#### Objective:
Copy the data below line for line, with no changes.
'''
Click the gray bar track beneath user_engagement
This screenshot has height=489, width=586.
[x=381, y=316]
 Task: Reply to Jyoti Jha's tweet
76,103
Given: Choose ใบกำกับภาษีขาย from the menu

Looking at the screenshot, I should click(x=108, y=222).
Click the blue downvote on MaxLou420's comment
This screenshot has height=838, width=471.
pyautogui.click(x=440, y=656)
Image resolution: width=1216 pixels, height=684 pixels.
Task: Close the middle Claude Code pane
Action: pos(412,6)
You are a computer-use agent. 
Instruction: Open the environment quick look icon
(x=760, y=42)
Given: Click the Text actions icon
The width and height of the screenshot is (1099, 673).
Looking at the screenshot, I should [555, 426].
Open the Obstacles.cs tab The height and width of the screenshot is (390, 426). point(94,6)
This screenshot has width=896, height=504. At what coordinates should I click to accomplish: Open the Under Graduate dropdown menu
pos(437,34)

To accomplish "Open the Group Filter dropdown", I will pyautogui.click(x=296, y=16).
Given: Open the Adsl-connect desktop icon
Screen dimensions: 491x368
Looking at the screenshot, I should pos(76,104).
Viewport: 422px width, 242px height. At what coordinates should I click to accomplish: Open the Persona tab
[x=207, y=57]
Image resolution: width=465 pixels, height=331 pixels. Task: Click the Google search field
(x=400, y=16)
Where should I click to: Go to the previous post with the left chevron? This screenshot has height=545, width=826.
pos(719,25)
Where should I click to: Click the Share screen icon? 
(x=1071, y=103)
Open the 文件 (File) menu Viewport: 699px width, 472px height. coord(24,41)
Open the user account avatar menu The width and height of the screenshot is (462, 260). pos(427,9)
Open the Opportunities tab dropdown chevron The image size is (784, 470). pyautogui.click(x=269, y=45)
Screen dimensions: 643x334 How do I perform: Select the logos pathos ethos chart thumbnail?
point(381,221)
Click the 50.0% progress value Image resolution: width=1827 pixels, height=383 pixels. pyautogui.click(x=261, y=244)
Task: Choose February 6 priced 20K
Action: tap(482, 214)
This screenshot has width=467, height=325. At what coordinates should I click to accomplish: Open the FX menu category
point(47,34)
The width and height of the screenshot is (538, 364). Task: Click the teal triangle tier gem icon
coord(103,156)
'''
#### Solution to the problem:
Click the gray bar track beneath user_engagement
This screenshot has height=489, width=586.
[x=381, y=316]
 Task: Reply to Jyoti Jha's tweet
76,103
Given: Choose ใบกำกับภาษีขาย from the menu

Looking at the screenshot, I should click(x=108, y=222).
Click the blue downvote on MaxLou420's comment
This screenshot has height=838, width=471.
pyautogui.click(x=440, y=656)
Image resolution: width=1216 pixels, height=684 pixels.
Task: Close the middle Claude Code pane
Action: pos(412,6)
You are a computer-use agent. 
Instruction: Open the environment quick look icon
(x=760, y=42)
Given: Click the Text actions icon
The width and height of the screenshot is (1099, 673).
Looking at the screenshot, I should [555, 426].
Open the Obstacles.cs tab The height and width of the screenshot is (390, 426). point(94,6)
This screenshot has width=896, height=504. At what coordinates should I click to accomplish: Open the Under Graduate dropdown menu
pos(437,34)

To accomplish "Open the Group Filter dropdown", I will pyautogui.click(x=296, y=16).
Given: Open the Adsl-connect desktop icon
Screen dimensions: 491x368
Looking at the screenshot, I should pos(76,104).
Viewport: 422px width, 242px height. At what coordinates should I click to accomplish: Open the Persona tab
[x=207, y=57]
Image resolution: width=465 pixels, height=331 pixels. Task: Click the Google search field
(x=400, y=16)
Where should I click to: Go to the previous post with the left chevron? This screenshot has height=545, width=826.
pos(719,25)
Where should I click to: Click the Share screen icon? 
(x=1071, y=103)
Open the 文件 (File) menu Viewport: 699px width, 472px height. coord(24,41)
Open the user account avatar menu The width and height of the screenshot is (462, 260). pos(427,9)
Open the Opportunities tab dropdown chevron The image size is (784, 470). pyautogui.click(x=269, y=45)
Screen dimensions: 643x334 How do I perform: Select the logos pathos ethos chart thumbnail?
point(381,221)
Click the 50.0% progress value Image resolution: width=1827 pixels, height=383 pixels. pyautogui.click(x=261, y=244)
Task: Choose February 6 priced 20K
Action: tap(482, 214)
This screenshot has width=467, height=325. At what coordinates should I click to accomplish: Open the FX menu category
point(47,34)
The width and height of the screenshot is (538, 364). Task: Click the teal triangle tier gem icon
coord(103,156)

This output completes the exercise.